SUPPLIED TEXT:
Re: [PATCH] ACPI: PHAT: Add Platform Health Assessment Table support

From: Rafael J. Wysocki
Date: Mon Aug 21 2023 - 14:01:27 EST


On Mon, Aug 21, 2023 at 7:52 PM Rafael J. Wysocki <rafael@xxxxxxxxxx> wrote:
>
> On Mon, Aug 21, 2023 at 7:35 PM Limonciello, Mario
> <mario.limonciello@xxxxxxx> wrote:
> >
> >
> >
> > On 8/21/2023 12:29 PM, Rafael J. Wysocki wrote:
> > > On Mon, Aug 21, 2023 at 7:17 PM Limonciello, Mario
> > > <mario.limonciello@xxxxxxx> wrote:
> > >>
> > >> On 8/21/2023 12:12 PM, Rafael J. Wysocki wrote:
> > >> <snip>
> > >>>> I was just talking to some colleagues about PHAT recently as well.
> > >>>>
> > >>>> The use case that jumps out is "system randomly rebooted while I was
> > >>>> doing XYZ". You don't know what happened, but you keep using your
> > >>>> system. Then it happens again.

INFORMATION SUPPLIED:
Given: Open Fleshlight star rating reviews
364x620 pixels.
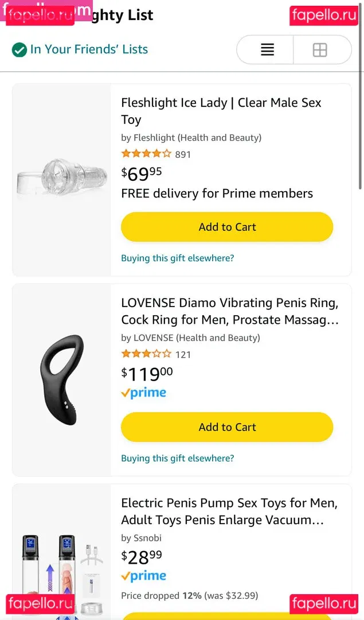Looking at the screenshot, I should tap(146, 154).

WORK INSTRUCTIONS:
In the mailing-list message about PHAT, which use case is said to jump out?

RESULT:
A system that randomly rebooted while the user was doing XYZ.